From Dave Wrobel’s The JelliesZone webpage: “Thetys is truly an impressive member of the zooplankton.  It is the largest species of salp along the West Coast and is relatively easy to distinguish from all others.  Unlike most gelatinous animals, the body is relatively firm due to the thick spiny test (the test, or tunic, is the hard outer covering typical of many tunicates, hence the name for the group).  It retains its shape even when removed from the water.  Solitary individuals have 20 partial muscle bands . . . that are used for constricting the body while pumping water for feeding and locomotion.  A pair of pigmented posterior projections are very distinctive, as is the darkly colored, compact gut . . . Like other salps, Thetys continuous pumps water through a mucous net to extract phytoplankton and other small particles.   Although relatively uncommon in Monterey Bay [and therefore very uncommon so much further north where I sighted this individual], this widespread species can be found in temperate and tropical waters of the Pacific, Atlantic and Indian Oceans, to depths of about 150 meters.”

Pelagic tunicate. Salp species - Thetys, solitary phase. To 33 cm. ©2015 Jackie Hildering

©2015 Jackie Hildering

I was intrigued how an animal that lives in the open Ocean and depends on plankton could be so big?

How could it filter enough plankton out of the water?

Pelagic tunicate. Salp species - Thetys, solitary phase. To 33 cm. ©2015 Jackie Hildering

©2015 Jackie Hildering

I came upon research from MIT (2010) that revealed how salps could get enough nutrients to be so big and fast growing.  Their mucus nets are astounding in how they are able to trap incredibly small-sized plankton. With this find, the researchers referenced salps as “the vacuum cleaners of the ocean” and confirmed how important they are because of what they do to huge volumes of climate-changing carbon.

In the Oceanus Magazine article Salps Catch the Ocean’s Tiniest Organisms, the researchers explain “As they eat, they [the salps] consume a very broad range of carbon-containing particles and efficiently pack the carbon into large, dense fecal pellets that sink rapidly to the ocean depths, Madin said. “This removes carbon from the surface waters,” Sutherland said, “and brings it to a depth where you won’t see it again for years to centuries.” And more carbon sinking to the bottom reduces the amount and concentration of carbon in the upper ocean, letting more carbon dioxide enter the ocean from the atmosphere, explained Stocker” [thereby reducing the amount in the atmosphere where it impacts climate.]

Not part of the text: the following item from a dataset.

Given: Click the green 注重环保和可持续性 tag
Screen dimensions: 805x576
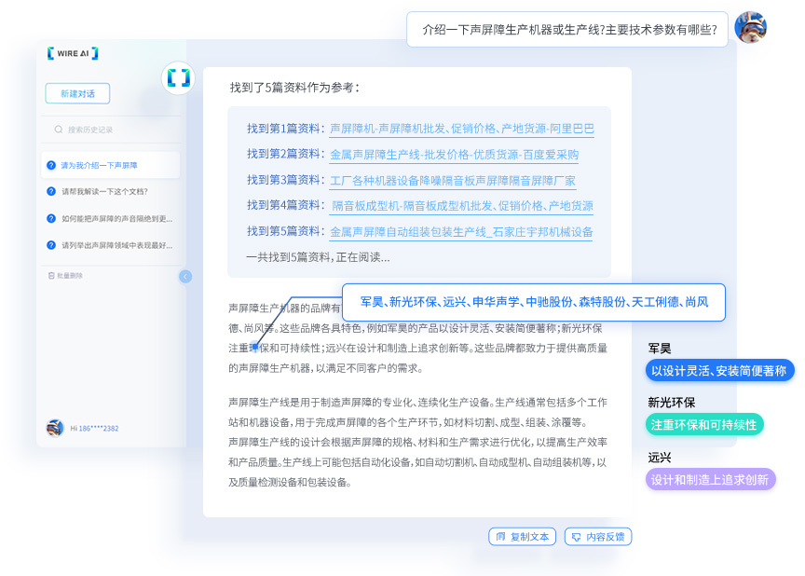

I of course also hoped to find a good photo or video of the salp chain of this species (the aggregate form) and came upon this 1-minute clip by Patrick Anders Webster (taken off the coast of central California).

Wow!!! Mind-blown again.

 

And below, an additional video from Patrick from May 2016, also off the coast of California.

 

[*You may have noticed that the full scientific name for this tunicate species is Thetys vagina as assigned by the German naturalist Wilhelm Gottlieb Tilesius von Tilenau in 1802. Likely at that time, “vagina” did not yet have its anatomical meaning and the species name was chosen for the Latin origin of the word meaning “wrapper” / “sheath”.]